We will continue to invest in expanding and improving our intellectual property protection for our GalXCTM RNAi platform technology, including any innovations and improvements. We seek to obtain worldwide patent coverage for novel molecules, composition of matter, pharmaceutical formulations and methods of use, including treatment of disease, methods of manufacture and other novel uses for the molecules originating from our research and development efforts. We believe we have a robust patent portfolio covering our proprietary GalXC RNAi platform and other RNAi technologies. As of March 29, 2017, our patent estate, not including the patents and patent applications we have licensed, included over 20 issued patents or allowed patent applications and over 100 pending patent applications supporting commercial development of our RNAi molecules and delivery technologies.

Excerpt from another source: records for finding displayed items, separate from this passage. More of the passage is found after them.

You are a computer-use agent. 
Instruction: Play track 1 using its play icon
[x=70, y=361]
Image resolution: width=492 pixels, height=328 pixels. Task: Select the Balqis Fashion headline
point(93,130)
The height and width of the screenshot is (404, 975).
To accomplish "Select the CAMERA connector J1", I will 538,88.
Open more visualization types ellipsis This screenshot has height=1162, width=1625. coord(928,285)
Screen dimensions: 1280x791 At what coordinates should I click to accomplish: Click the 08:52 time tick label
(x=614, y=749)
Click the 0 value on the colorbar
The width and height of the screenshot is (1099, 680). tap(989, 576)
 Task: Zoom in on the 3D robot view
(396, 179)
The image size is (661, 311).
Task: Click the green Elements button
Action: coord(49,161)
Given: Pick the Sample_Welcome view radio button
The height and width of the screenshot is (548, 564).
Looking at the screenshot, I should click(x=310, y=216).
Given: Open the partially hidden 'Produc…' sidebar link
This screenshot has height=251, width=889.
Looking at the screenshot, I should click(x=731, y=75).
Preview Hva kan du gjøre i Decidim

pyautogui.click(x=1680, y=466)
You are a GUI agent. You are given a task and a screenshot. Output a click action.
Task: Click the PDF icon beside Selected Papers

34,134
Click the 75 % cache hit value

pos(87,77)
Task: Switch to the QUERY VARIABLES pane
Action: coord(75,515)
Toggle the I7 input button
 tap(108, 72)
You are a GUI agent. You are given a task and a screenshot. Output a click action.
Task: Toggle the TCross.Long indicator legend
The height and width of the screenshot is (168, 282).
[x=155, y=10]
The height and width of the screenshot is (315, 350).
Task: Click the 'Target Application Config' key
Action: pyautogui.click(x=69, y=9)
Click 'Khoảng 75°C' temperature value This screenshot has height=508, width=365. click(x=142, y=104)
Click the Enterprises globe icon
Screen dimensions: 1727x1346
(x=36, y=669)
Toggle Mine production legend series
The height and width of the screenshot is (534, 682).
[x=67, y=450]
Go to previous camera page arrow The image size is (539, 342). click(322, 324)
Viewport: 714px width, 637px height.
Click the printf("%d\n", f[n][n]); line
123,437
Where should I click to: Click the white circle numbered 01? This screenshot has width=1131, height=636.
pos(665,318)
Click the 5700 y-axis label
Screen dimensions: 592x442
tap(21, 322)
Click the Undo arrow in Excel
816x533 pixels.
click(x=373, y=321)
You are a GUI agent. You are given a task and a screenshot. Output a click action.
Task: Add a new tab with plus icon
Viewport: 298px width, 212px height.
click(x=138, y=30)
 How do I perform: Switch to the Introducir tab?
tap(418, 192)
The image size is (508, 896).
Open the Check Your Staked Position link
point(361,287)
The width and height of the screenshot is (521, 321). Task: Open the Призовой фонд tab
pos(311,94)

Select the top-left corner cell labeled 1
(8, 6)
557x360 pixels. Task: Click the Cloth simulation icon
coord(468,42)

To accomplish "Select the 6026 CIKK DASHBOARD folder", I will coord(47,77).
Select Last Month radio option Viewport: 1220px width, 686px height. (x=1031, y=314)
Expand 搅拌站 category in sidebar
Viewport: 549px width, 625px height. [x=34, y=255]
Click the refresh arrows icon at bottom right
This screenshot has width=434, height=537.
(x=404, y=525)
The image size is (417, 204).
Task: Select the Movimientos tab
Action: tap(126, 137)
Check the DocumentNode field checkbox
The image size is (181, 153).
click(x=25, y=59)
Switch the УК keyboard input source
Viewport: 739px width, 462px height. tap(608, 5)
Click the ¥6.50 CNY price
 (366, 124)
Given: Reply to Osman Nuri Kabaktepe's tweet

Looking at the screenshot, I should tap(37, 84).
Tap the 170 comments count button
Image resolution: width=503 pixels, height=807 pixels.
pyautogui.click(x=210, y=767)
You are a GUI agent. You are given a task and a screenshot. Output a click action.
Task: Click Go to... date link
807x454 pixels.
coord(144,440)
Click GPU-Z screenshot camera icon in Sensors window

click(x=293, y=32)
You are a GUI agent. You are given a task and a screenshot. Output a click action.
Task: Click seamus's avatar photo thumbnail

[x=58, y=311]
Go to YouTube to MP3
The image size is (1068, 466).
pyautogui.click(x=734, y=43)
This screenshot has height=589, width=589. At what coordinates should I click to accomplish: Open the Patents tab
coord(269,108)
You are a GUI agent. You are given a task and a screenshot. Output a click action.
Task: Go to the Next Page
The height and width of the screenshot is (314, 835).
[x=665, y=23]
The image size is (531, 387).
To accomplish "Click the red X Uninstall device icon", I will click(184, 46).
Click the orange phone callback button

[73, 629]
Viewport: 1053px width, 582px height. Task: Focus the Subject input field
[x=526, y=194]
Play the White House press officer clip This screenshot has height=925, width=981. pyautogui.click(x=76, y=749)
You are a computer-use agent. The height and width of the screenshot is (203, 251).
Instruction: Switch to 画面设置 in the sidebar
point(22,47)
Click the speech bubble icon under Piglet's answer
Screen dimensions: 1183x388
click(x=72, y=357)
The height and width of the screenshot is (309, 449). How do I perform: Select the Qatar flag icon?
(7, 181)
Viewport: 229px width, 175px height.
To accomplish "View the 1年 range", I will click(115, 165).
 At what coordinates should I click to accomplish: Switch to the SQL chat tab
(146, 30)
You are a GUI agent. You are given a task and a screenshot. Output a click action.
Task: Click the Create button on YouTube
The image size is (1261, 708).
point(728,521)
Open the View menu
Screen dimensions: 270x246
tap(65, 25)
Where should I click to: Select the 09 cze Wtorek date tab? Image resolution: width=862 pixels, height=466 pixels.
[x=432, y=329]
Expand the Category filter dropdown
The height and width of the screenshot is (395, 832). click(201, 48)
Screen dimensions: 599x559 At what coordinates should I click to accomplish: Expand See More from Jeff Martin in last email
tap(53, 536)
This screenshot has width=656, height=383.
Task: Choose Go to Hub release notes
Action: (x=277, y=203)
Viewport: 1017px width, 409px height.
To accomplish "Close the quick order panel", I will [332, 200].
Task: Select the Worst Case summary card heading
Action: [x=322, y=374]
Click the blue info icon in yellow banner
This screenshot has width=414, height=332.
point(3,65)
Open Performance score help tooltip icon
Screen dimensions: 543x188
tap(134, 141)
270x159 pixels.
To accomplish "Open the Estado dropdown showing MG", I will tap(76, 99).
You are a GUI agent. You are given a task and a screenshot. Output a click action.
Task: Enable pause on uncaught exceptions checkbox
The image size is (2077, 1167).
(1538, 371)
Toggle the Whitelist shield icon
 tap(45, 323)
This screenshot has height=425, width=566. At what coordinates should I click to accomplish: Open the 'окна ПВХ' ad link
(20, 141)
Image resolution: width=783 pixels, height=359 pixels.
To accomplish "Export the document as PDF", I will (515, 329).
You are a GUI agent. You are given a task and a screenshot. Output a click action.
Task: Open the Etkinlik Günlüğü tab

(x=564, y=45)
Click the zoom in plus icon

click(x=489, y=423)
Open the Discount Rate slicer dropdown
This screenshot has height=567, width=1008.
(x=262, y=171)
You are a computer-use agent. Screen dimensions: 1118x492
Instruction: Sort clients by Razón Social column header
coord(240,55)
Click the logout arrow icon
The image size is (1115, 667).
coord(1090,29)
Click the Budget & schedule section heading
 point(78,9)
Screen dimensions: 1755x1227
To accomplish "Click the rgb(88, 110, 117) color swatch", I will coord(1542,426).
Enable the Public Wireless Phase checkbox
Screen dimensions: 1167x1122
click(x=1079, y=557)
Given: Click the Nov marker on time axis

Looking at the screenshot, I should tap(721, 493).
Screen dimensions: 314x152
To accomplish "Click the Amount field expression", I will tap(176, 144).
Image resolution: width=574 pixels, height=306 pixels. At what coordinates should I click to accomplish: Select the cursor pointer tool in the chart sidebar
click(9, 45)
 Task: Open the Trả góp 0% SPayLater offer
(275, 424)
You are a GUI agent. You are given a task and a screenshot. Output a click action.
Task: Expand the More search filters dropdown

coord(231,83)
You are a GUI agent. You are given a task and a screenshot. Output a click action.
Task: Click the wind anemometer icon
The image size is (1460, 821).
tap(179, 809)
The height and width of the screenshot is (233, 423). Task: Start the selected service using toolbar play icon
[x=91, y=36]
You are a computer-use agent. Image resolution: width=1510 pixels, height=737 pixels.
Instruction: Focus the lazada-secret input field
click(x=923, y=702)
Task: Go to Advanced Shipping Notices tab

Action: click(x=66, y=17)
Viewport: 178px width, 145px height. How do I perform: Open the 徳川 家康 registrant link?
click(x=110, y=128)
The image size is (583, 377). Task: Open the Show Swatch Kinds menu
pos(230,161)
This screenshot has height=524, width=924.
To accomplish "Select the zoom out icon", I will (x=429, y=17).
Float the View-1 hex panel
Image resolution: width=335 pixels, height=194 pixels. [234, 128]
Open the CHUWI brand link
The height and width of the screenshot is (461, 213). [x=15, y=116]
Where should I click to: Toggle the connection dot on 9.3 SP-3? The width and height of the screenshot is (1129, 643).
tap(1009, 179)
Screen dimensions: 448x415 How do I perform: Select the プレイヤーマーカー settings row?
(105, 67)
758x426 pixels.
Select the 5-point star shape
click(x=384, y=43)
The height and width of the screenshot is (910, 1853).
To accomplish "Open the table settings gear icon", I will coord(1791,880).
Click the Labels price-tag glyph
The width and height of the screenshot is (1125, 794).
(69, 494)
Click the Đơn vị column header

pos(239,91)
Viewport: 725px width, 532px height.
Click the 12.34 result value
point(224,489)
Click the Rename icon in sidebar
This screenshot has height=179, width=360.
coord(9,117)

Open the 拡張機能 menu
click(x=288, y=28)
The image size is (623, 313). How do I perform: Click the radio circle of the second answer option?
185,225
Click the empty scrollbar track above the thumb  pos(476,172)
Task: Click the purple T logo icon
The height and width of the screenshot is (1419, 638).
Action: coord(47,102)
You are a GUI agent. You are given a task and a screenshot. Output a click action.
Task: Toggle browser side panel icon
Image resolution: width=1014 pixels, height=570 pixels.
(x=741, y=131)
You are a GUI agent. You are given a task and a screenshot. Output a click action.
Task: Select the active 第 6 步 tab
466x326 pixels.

Our activities focus on two areas:
The City of Hope (COH), a leading academic and research hospital, has granted us an exclusive worldwide license for RNA structures having a 25 to 30 nucleotide sense strand, a blunt end at the 3’ end of the sense strand and a one to four nucleotide overhang at the 3’ end of the antisense strand. This approach is referred to as Dicer substrate short interfering RNA, or DsiRNA, and is covered by several issued US patents, including US patents no. 8,084,599 and 8,796,444, titled, “Methods and Compositions for the Specific Inhibition of Gene Expression by Double-Stranded RNA.”
GalXC RNAi Platform
We have also pioneered an RNAi molecule technology that adds multiple functional features to the RNAi triggers, which is in part facilitated by their extra length, and we refer to these as extended Dicer substrate short interfering RNAs, or DsiRNA-EX. This technology is particularly suited to the development of GalXC compounds, which comprise DsiRNAs that possess a chemically attached targeting component, making them highly efficient in accessing targeted tissue and suitable for subcutaneous injection. GalXC compounds are molecules wherein the delivery/targeting vehicle is directly attached, or conjugated, to the RNAi molecule. The extra length of the DsiRNA-EX molecules in GalXC compounds provides multiple avenues to favorably perform such conjugation. We are using our proprietary GalXC platform to advance the development of next-generation RNAi-based therapies designed to silence disease-driving genes in the liver. This technology is broadly covered by several patents and patent applications, including US patents no. 8,349,809, 8,513,207, and 8,927,705.